How the Grand Tour transformed eighteenth-century culture in Britain

In an extract from Mike Rendell's ‘The Grand Tour’, we explore the outlines of the tradition and its impact on the way the British lived

The Tour resulted in some extraordinary male fashions. Men were nicknamed ‘macaronis’ – a derogatory reference to anything Italian – if they wore ludicrously high, heavily powdered wigs, or followed the trend for tight trousers, or walked with a dandified swagger.

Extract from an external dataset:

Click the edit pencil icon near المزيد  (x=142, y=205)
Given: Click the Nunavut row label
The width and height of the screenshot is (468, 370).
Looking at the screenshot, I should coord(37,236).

The Grand Tour really got going after 1660. Of course, before that time people had travelled abroad as tourists, but with the restoration of the monarchy a well-trodden path developed, focusing on Paris and Rome. It reached its heyday during the 1760s and was still in full swing until 1789. The French Revolution was followed by a deterioration in Anglo–French relations, to say nothing of the risk of a noble tourist losing his head. Travellers could still set off from Dover for Ostend and from there travel through Germany, Austria and Switzerland and down into Italy. However, when Napoleon invaded Italy in 1796 that country also became out of bounds. Some adapted their tour to include Greece and the rest of the Ottoman Empire, travelling as far as Egypt, but for many the Tour was suspended until peace in Europe was restored by the Treaty of Paris in 1815. When it re-commenced, the Tour to France and Italy had started to go down-market, attracting tourists on a cut-down version, and by the middle of the nineteenth century the advent of the train had led to the birth of mass tourism; the Grand Tour as an exclusive aristocratic venture was effectively over.